December WTI Crude Oil (CLZ25) closed Tuesday down -0.49 (-0.80%), and December RBOB Gasoline (RBZ25) closed up +0.0067 (+0.35%).
Crude oil prices fell on Tuesday amid pressure from a stronger dollar, as the dollar index (DXY00) rose to a three-month high. Additionally, Tuesday’s stock market decline has dampened confidence in the economic outlook and energy demand. Crude losses are limited by carryover support from Sunday, when OPEC+ announced that further increases in crude production in the first quarter will be suspended.
The strength of the crude oil crack spread supports crude oil prices, after the spread rose to a two-and-a-half-month high on Tuesday. The higher crack differential encourages refiners to increase their purchases of crude oil and refine it into gasoline and distillates.
Oil prices are also supported by recent reports that the US military may be about to launch military attacks against Venezuela, which is the world’s 12th largest oil producer.
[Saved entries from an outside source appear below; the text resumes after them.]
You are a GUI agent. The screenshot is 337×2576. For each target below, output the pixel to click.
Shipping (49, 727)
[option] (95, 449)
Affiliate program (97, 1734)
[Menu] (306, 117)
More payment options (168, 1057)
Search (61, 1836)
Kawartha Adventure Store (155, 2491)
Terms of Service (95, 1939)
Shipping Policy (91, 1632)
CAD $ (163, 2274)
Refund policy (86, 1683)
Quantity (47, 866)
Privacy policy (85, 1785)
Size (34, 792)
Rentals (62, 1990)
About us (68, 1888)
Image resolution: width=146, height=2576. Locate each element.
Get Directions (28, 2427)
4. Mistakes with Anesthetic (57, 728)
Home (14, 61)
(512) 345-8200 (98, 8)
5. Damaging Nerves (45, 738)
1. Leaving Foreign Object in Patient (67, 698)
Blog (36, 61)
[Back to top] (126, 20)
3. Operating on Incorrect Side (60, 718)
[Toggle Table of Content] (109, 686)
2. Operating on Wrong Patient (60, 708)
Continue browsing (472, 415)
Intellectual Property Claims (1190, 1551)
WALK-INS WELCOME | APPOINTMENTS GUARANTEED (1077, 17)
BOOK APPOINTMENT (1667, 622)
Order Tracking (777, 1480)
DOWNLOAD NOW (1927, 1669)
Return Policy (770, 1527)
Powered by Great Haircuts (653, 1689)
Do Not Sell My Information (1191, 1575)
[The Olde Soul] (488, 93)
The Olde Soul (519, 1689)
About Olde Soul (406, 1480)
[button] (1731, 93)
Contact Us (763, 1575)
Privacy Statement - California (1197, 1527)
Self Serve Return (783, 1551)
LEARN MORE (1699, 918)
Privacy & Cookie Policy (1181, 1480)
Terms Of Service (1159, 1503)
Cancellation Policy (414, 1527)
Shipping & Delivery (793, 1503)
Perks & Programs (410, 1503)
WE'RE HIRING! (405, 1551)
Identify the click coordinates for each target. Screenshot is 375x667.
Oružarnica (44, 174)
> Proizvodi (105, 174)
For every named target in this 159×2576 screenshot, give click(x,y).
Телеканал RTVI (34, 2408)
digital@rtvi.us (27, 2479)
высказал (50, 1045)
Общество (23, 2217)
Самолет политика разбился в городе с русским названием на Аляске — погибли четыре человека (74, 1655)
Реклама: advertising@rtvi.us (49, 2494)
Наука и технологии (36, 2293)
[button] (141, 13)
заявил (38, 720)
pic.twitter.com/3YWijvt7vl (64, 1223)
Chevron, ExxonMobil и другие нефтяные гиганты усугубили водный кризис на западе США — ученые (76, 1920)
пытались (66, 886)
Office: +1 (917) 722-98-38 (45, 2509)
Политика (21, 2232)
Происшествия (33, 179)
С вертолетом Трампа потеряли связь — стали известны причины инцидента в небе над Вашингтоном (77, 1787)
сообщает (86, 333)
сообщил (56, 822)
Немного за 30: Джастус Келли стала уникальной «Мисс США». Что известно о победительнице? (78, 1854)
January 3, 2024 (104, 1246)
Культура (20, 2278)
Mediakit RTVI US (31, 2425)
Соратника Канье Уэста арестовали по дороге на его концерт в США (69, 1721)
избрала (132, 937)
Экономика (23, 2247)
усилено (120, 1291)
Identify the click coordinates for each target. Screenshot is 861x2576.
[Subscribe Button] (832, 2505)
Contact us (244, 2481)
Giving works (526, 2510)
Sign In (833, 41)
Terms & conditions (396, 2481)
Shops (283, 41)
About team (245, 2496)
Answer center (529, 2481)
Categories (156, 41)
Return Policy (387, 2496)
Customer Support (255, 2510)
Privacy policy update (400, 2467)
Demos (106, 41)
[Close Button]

OPEC+ at its meeting on Sunday announced that members will increase production by 137,000 bpd by December, but will then pause production increases in the first quarter of 2026 due to the emerging global oil surplus. In mid-October, the IEA forecast a record global oil surplus of 4.0 million bpd by 2026. OPEC+ is trying to restore the entire 2.2 million bpd production cut it made in early 2024, but still has another 1.2 million bpd of output to restore. OPEC crude oil production in September increased by +400,000 bpd to 29.05 million bpd, the highest in two and a half years.
Reduced crude oil exports from Russia support oil prices. Ukraine has attacked at least 28 Russian refineries in the past three months, exacerbating fuel shortages in Russia and limiting Russia’s crude oil export capabilities. Ukrainian drone and missile attacks on Russian refineries and oil export terminals limited Russia’s total seaborne fuel shipments to 1.88 million bpd in the first ten days of October, the lowest average in more than 3.25 years, and have eliminated between 13% and 20% of Russia’s refining capacity by the end of October, reducing production by up to 1.1 million bpd. New US and EU sanctions on Russian oil companies, infrastructure and tankers have also curbed Russian oil exports.